■ READING PASSAGE
>>

Purpose: To characterize respiratory motion and four-dimensional computed tomography (4D-CT) artefact reduction using a volumetric CT (vCT) scanner.
Methods: 4D-CT images of a Quasar Respiratory Motion Phantom (Modus Medical Devices, London Canada) with a cedar insert containing four polystyrene spheres (5-30mm diameter) and two lung cancer patients were acquired on a GE Revolution 256-slice vCT scanner, and a clinical 16-slice Philips Brilliance Big Bore CT simulator. The phantom study included four programmable breathing conditions: 1) sinusoidal (2cm amplitude, 15 breaths-per-minute (bpm)), 2) Sinusoidal (2cm amplitude, 12bpm) scanned assuming 15bpm to simulate incomplete sampling (IS), 3) baseline drift (BD), and 4) irregular amplitude (IA). vCT was acquired using cine mode, 0.28s/revolution, 160mm axial field-of-view (aFOV), 120kV, 100mA for 10s, and 10mA for 45s. The images acquired at 10mA were recombined to recover signal-to-noise ratio (SNR). The motion of the spheres was automatically tracked and compared to the known trace using Pearson correlation. Clinical 4D-CT simulations were acquired using helical mode, 0.5s/revolution, 24mm aFOV, 120kV, 97mA, and pitch adjusted for respiratory rate. Motion artefacts were qualitatively assessed for all studies.

<<

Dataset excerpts
>>

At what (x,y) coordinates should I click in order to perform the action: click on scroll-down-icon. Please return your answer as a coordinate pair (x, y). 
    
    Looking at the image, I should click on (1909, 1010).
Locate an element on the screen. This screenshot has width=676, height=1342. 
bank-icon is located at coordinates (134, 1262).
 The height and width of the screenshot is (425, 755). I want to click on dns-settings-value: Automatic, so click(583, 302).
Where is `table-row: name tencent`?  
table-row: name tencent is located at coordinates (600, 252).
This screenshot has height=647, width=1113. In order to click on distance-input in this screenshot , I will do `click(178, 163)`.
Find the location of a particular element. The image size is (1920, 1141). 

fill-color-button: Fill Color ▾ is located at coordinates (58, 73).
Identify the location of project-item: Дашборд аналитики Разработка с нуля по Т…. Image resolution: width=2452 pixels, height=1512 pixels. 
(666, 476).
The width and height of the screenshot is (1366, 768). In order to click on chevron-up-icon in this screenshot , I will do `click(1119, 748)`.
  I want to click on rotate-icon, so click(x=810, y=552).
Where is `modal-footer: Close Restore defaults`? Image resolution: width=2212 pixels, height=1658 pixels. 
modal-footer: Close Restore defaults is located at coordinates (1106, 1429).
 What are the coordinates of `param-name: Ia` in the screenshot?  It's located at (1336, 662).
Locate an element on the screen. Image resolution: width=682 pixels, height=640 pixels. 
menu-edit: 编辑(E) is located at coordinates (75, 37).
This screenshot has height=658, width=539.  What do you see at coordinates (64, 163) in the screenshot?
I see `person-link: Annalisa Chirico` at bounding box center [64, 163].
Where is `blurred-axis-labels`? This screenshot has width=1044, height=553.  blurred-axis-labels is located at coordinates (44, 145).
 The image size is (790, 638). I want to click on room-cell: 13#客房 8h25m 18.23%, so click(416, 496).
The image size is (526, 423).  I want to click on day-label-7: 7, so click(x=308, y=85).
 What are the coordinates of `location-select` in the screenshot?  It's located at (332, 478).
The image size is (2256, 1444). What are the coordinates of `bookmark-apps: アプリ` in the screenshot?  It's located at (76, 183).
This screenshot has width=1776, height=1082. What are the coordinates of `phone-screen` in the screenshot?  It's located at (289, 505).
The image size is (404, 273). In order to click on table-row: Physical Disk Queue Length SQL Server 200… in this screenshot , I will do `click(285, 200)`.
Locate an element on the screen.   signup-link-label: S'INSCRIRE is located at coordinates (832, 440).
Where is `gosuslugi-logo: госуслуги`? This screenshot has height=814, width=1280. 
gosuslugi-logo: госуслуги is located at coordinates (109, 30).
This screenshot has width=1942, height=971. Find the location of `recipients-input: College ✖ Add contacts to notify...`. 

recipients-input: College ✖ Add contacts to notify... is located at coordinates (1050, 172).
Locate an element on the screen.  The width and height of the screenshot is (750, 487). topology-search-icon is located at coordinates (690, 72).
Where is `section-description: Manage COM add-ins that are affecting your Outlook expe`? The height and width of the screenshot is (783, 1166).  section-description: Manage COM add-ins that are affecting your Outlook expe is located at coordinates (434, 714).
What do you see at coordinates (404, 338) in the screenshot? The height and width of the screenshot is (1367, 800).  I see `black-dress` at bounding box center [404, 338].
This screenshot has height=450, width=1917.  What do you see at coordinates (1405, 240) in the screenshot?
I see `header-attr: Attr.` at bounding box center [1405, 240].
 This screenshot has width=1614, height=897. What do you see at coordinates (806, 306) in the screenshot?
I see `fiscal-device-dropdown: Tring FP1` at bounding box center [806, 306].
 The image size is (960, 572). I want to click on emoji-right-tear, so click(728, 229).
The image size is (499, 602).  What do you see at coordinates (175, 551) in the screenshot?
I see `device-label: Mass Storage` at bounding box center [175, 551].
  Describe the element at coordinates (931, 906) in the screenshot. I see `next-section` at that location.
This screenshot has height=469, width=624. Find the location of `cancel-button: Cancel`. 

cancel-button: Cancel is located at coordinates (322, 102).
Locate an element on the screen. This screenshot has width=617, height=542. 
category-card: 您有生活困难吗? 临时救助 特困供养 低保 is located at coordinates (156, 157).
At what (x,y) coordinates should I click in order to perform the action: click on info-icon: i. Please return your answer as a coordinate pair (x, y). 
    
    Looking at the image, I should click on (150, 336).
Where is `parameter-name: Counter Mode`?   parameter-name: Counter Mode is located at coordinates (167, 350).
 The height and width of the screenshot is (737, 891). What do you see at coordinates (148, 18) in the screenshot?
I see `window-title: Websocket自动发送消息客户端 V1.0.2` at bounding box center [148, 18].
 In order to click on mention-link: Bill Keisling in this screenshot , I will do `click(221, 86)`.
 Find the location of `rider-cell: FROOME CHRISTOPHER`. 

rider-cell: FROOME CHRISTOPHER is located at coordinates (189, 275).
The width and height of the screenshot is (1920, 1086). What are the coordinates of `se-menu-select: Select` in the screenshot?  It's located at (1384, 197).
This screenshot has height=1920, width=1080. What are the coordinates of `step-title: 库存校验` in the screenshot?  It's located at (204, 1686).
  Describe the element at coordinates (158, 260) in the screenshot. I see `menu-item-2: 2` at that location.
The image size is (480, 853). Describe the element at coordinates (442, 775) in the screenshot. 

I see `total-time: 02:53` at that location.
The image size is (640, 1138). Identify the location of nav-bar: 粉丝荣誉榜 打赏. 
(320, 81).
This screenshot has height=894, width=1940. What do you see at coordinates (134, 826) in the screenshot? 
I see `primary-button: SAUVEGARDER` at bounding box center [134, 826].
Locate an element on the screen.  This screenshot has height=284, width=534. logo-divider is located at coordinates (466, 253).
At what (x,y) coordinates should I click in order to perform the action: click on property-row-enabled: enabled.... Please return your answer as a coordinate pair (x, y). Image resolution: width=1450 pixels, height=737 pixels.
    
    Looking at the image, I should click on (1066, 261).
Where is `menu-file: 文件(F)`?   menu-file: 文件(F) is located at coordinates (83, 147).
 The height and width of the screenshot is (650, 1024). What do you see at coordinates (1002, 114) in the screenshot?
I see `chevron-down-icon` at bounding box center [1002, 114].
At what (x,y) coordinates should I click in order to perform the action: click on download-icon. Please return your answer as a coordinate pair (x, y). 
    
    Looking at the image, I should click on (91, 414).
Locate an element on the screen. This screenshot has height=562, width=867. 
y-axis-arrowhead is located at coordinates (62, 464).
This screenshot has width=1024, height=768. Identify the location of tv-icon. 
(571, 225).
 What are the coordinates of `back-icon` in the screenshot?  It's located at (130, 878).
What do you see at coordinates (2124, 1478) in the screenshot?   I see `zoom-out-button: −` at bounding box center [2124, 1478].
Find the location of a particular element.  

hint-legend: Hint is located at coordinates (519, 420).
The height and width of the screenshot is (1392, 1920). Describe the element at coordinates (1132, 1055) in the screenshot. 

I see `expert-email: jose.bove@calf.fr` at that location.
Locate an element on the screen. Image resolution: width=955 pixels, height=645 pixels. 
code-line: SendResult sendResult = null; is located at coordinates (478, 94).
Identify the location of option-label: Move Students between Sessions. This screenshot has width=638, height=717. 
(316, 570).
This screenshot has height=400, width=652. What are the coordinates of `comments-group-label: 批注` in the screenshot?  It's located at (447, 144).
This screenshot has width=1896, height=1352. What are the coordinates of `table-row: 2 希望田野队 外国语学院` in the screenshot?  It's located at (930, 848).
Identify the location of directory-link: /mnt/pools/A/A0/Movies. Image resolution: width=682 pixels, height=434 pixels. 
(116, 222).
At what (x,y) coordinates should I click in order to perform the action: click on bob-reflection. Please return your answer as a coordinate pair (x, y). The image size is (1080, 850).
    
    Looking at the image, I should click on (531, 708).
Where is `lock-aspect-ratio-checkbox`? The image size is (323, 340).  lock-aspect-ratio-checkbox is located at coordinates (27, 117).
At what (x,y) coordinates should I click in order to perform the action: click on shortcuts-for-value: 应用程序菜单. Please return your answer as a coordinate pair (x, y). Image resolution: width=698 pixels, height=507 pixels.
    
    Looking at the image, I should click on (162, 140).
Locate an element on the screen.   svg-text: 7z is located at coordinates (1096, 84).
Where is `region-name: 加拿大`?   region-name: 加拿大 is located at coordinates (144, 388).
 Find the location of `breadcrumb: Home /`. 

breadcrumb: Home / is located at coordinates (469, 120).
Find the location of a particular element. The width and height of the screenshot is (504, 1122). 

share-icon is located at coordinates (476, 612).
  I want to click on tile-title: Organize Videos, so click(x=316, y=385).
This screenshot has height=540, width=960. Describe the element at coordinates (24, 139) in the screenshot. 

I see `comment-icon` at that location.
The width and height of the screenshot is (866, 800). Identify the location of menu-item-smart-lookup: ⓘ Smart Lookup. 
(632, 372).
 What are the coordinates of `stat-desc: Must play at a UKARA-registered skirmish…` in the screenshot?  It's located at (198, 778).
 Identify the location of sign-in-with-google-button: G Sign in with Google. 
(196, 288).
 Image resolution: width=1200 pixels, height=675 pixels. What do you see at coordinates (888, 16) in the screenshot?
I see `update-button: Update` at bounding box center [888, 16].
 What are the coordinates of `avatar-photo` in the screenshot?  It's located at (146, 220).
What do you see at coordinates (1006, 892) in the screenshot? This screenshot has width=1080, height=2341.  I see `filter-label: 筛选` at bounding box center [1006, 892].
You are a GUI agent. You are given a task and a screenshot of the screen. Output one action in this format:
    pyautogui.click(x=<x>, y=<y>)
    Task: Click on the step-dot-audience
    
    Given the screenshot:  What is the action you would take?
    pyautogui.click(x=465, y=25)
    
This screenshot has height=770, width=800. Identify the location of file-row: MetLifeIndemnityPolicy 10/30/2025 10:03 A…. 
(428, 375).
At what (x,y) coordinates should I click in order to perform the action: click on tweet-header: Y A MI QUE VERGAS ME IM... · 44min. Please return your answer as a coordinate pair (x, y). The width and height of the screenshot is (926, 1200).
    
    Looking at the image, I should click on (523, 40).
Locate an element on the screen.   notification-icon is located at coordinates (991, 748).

<<

■ EXERCISE
Can you pick up the 4D-CT study abstract after its last sentence and carry it on? These items were drawn from a separate source.

■ RESPONSE
Results: Phantom motion for each 45s vCT acquisition was strongly correlated to the known motion trace (sinusoidal: r=0.996,p<.001; BD: r=0.81,p<.001; IA: r=0.90,p<.001). SNR improved from 5.8 to 12.8 when images were retrospectively recombined, while having a lower imaging dose (CTDIvol=29.5mGy) compared to the 100mA scans (CTDIvol=64.6mGy). SNR was also higher than the clinical 4D-CT acquisition (SNR=8.8). 4D-CT images of both the phantom and lung patients had clearly visible motion artefacts when scanned on the clinical CT simulator, but no visible artefacts when scanned on the vCT scanner.
Conclusion: vCT scanners can capture respiratory tumor motion without motion artefacts that are commonly present in conventional 4D-CT scanners. Improved characterization of respiratory motion can have significant implications for targeted radiation therapy.